■ Document

---*---

FIVE TRANSATLANTIC TOURS

(1925–1940)

1

TOUR I (1925)

CONCERT APPEARANCES

8–9 January: New York Philharmonic
15 January: New York charity, Vincent Astor Ballroom
23–24 January: Boston Symphony, and Piano Concerto soloist with Koussevitzky
25 January: New York, Aeolian Hall (chamber music) with Greta Torpadie
30–31 January: Philadelphia Orchestra
5–6 February: New York Philharmonic, and Piano Concerto soloist with Mengelberg
12–14 February: Cleveland Orchestra (half-concert with Sokoloff)
15 February: Philadelphia Orchestra, and Piano Concerto soloist with Reiner
20–21 February: Chicago Symphony (half-concert with Stock)
24 February [?]: Chicago Arts Club with Greta Torpadie
3 March: Detroit Symphony, and Piano Concerto soloist (half-concert with Kolar)
6–7 March: Cincinnati Orchestra, and Piano Concerto soloist with Reiner
Stravinsky’s initial voyage to the New World was preceded by several failed attempts. In 1916, at Lausanne, he tried to attach himself to Diaghilev’s and Nijinsky’s first US tour of the Ballet Russes but was foiled by Romola Nijinsky’s revision of her husband’s cable to its sponsor, the Metropolitan Opera.1 In 1919, while in New York, Nicolas Struve (director of Koussevitzky’s music publishing firm) tried to arrange a Stravinsky tour of the United States.2 When, in 1922, Stravinsky again contemplated a concert tour of the States, his letter from Biarritz on 4 February to Diaghilev seeks advice about whether he should write to America immediately or wait, because he must make up his mind quickly.3 A further stimulus was surely a letter mailed from Cincinnati by his longtime close friend, composer-pianist-conductor Alfredo Casella: “a me amico carissimo,”4 who wrote on 6 April 1923 of his own very successful second American tour, and even of his reengagement for “five similar tours.”5
The first of Stravinsky’s five transatlantic departures from France to the United States occurred in 1925, the next one in 1935; in 1936 he sailed with his pianist son to Brazil, Argentina, and Montevideo; in 1937 to the United States and Canada; and in 1939–40 to the United States, plus a train trip to Mexico. Reconstructing his travels has shed light on many aspects of his life.

---*---

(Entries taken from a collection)
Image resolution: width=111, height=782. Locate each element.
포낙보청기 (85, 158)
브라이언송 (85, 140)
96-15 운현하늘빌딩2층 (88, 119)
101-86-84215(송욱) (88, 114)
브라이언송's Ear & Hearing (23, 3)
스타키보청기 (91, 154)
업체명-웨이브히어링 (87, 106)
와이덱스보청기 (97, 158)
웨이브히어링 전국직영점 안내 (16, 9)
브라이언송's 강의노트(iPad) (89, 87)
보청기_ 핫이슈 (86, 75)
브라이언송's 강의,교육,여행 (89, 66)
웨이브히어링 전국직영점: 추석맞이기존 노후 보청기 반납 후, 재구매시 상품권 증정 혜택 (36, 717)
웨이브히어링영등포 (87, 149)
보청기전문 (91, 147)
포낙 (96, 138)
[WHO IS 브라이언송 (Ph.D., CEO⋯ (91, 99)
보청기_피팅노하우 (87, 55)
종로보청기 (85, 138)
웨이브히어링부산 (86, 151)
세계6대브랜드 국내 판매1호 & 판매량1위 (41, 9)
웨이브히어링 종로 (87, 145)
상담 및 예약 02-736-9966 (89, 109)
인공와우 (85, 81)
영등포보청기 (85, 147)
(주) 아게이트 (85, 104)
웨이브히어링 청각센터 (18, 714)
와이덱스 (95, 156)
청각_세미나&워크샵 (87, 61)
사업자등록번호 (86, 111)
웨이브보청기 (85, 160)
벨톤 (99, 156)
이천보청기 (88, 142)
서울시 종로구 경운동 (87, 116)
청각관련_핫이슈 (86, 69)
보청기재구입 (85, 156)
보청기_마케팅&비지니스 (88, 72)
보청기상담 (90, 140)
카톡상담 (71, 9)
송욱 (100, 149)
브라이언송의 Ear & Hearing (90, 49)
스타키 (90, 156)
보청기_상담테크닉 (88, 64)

---*---

■ Task objective
Copy the passage from the text on Stravinsky's transatlantic tours, starting with "CONCERT APPEARANCES" and going on through "(half-concert with Sokoloff)".

■ The response
CONCERT APPEARANCES

8–9 January: New York Philharmonic
15 January: New York charity, Vincent Astor Ballroom
23–24 January: Boston Symphony, and Piano Concerto soloist with Koussevitzky
25 January: New York, Aeolian Hall (chamber music) with Greta Torpadie
30–31 January: Philadelphia Orchestra
5–6 February: New York Philharmonic, and Piano Concerto soloist with Mengelberg
12–14 February: Cleveland Orchestra (half-concert with Sokoloff)